Linux peeps have it easy. The tools used (mencoder, fuzemux) are commandline tools especially suited for shell scripting. If you can do scripts–and why are you using Linux if you can’t?–then here’s all you need to get videos onto the Fuze:
mencoder -msglevel all=0:statusline=5 -ofps 20 \ -ovc lavc -lavcopts vcodec=mpeg4:vqscale=3:keyint=15 \ -vf field,scale=224:-2,crop=:176,expand=:176,harddup \ -srate 44100 -af resample=44100:0:1,format=s16le \ -oac mp3lame -lameopts cbr:br=128 \ input\_file -o temp.avi fuzemux temp.avi output\_file.avi
If you want to change the video aspect ratio (AR) to better fit the Fuze 4:3 screen, do a case statement and swap out the -vf parameter above with these:
Pan-n-scan: -vf field,scale=-2:176,crop=224,expand=224,harddup Forced 16:9 AR: -vf field,scale=224:126,expand=:176,harddup Forced full-screen AR: -vf field,scale=224:176,harddup
Ewelot’s old script has a image-scaling bug with ‘tall’ videos. If the video AR < 224/176, you get garbage on the right-side of the screen.

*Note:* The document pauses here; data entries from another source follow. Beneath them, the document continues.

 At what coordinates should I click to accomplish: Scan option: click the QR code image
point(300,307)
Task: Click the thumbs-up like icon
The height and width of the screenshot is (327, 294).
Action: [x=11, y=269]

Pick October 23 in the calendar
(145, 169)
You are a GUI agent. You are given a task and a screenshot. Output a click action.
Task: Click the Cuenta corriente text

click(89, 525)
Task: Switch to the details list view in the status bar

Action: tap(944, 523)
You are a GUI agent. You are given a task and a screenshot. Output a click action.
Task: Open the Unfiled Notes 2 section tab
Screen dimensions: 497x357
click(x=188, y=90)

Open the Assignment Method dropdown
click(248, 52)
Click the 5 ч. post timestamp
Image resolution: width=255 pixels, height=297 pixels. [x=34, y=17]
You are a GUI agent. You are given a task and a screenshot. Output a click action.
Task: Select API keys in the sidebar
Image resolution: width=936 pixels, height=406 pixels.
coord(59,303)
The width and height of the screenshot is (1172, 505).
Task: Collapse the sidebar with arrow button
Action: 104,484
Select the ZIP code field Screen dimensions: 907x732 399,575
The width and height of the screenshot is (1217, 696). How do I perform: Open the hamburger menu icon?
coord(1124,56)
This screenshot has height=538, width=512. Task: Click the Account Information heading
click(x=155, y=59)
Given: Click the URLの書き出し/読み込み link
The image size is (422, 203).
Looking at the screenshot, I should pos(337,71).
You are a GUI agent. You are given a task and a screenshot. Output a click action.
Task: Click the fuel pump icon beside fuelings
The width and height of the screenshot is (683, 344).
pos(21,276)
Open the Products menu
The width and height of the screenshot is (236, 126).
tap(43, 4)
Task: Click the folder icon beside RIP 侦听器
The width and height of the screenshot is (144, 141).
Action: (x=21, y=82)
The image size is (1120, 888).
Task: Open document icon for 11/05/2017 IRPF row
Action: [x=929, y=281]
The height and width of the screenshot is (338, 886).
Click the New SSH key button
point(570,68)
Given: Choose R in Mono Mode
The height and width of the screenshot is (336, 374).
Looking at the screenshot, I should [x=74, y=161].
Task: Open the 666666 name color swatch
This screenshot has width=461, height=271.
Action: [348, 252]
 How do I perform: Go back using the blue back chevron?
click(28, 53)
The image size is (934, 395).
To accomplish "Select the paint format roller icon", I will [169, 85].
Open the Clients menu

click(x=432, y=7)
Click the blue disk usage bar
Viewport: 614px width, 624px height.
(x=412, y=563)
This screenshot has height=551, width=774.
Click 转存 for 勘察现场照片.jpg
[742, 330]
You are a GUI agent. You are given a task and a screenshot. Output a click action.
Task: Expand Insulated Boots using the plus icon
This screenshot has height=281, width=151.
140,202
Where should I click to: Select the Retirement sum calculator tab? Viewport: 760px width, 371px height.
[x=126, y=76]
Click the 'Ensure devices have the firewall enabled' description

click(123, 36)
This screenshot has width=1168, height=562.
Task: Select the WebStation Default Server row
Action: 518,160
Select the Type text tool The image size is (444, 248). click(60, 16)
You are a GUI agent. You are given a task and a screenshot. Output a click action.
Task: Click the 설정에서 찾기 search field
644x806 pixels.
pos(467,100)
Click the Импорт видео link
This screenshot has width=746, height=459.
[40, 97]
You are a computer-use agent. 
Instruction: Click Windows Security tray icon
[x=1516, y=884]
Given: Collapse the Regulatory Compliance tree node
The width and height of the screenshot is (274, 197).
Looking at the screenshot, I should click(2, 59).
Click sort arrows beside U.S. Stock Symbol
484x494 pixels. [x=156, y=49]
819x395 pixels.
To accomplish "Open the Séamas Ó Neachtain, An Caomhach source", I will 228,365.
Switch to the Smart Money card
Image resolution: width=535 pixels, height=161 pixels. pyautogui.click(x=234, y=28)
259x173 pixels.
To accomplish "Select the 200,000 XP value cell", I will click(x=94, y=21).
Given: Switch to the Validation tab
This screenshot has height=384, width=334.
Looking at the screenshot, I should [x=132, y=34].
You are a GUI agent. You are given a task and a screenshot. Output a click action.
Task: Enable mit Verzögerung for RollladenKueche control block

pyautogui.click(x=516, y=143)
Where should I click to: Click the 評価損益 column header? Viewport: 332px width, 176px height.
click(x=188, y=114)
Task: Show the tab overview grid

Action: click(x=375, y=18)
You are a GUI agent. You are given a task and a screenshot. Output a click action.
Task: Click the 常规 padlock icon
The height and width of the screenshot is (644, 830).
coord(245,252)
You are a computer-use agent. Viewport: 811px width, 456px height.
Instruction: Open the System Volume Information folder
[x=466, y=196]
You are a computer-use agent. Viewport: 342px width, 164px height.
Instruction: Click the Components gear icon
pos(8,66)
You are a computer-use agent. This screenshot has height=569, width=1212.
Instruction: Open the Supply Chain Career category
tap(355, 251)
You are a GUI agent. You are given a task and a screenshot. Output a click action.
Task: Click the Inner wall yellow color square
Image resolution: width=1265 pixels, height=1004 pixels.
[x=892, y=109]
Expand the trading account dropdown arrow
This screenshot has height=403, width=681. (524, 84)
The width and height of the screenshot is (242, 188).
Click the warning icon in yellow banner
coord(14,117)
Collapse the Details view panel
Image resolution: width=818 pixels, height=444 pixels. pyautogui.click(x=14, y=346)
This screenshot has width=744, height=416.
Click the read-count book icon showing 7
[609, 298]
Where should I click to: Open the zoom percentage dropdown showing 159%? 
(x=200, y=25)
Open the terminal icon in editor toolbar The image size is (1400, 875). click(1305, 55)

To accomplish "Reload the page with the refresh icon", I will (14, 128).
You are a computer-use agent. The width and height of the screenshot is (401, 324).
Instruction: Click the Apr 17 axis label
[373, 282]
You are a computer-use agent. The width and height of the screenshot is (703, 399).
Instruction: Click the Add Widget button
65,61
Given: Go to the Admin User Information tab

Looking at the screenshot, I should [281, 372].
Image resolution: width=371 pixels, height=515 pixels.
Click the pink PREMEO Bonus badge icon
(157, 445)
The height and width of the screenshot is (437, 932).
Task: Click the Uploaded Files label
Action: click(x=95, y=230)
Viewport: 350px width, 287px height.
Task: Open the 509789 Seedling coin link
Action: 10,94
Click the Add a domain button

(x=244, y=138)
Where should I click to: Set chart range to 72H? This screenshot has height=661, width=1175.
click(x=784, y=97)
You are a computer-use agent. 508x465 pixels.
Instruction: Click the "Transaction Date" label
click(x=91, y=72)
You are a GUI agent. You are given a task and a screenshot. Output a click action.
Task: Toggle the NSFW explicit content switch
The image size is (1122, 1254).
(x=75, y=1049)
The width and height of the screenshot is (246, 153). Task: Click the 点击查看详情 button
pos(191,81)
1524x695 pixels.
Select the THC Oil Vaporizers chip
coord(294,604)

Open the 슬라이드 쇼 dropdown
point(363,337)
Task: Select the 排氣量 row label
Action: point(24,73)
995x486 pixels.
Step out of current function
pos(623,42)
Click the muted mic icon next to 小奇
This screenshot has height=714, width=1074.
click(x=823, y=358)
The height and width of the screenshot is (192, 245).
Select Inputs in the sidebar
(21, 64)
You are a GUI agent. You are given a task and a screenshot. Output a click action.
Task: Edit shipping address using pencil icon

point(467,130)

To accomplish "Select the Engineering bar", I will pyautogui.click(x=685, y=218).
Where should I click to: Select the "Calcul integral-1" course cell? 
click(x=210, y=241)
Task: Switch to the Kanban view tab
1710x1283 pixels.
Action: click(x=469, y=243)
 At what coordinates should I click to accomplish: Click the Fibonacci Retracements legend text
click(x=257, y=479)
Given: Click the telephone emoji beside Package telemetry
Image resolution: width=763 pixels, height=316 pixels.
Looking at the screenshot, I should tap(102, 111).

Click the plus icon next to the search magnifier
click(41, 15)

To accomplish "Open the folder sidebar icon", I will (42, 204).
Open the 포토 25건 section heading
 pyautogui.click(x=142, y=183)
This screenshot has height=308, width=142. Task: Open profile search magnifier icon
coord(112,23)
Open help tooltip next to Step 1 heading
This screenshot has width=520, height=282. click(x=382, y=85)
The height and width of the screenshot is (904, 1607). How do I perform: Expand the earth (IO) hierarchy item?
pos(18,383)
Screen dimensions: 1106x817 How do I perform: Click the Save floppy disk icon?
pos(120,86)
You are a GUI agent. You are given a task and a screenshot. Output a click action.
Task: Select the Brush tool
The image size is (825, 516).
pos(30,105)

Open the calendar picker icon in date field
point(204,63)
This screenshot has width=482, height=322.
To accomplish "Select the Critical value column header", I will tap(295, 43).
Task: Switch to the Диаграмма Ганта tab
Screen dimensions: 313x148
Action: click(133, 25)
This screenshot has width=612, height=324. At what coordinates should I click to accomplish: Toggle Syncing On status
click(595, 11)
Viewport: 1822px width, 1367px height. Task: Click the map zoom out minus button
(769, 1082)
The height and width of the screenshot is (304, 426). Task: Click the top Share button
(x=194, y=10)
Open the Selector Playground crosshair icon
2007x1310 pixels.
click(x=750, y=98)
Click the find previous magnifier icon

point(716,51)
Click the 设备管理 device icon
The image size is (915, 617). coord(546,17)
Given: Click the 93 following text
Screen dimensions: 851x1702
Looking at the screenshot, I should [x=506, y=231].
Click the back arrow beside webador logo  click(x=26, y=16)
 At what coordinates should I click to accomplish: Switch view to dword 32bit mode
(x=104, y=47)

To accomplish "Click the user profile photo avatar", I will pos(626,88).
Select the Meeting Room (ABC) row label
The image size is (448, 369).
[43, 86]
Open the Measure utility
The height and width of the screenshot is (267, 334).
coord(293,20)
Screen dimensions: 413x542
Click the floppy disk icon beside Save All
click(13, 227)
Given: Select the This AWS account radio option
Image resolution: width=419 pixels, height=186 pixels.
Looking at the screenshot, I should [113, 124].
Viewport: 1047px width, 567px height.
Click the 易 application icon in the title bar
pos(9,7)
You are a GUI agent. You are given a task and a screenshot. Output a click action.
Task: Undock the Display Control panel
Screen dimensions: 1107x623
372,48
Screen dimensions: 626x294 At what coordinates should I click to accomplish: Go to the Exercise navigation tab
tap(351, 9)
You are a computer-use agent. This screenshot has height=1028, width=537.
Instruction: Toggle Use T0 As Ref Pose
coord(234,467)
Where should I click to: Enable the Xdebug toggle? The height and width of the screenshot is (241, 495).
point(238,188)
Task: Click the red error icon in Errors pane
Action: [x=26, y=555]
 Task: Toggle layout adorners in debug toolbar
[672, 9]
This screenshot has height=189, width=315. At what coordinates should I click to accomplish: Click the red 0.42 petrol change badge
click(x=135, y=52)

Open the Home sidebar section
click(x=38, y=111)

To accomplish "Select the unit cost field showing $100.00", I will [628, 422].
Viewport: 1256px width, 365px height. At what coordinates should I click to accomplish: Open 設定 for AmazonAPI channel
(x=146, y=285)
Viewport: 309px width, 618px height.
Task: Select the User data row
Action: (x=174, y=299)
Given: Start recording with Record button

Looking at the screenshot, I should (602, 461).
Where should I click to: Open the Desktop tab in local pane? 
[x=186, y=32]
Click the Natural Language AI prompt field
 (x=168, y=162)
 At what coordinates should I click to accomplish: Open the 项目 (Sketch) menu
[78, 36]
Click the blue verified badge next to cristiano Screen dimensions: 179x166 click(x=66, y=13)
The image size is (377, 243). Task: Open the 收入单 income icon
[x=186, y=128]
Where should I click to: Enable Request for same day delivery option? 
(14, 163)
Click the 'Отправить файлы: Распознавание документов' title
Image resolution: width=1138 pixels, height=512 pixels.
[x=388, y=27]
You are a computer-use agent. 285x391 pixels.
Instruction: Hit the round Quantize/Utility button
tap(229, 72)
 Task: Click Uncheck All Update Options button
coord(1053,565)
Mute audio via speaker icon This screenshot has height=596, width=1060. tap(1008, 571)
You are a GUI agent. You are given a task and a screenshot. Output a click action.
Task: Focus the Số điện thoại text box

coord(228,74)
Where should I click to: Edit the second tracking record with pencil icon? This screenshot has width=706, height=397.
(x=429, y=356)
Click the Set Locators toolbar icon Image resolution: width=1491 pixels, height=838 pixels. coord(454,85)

Don’t use the mencoder bundled with your system. Download/compile latest SVN. This may not apply to the Fuze, but for anything that deals with H.264, you’d want the latest compile, as x264 is in active development and change almost on a weekly basis:
mencoder: http://www.mplayerhq.hu/design7/dload.html
fuzemux: http://code.google.com/p/fuzemux/
I’m finding mencoder to be a useful front-end for x264, since it can do automatic image resizing, which x264 can’t do at the moment. I can do the same thing in AVISynth, but it’s a Win app, and requires more tech savvy in install and use. The flip side is that mencoder is more limited. I’m trying to find a way to do auto-IVTC and auto-deinterlace w/ mencoder, which probably can’t be done w/o external tools.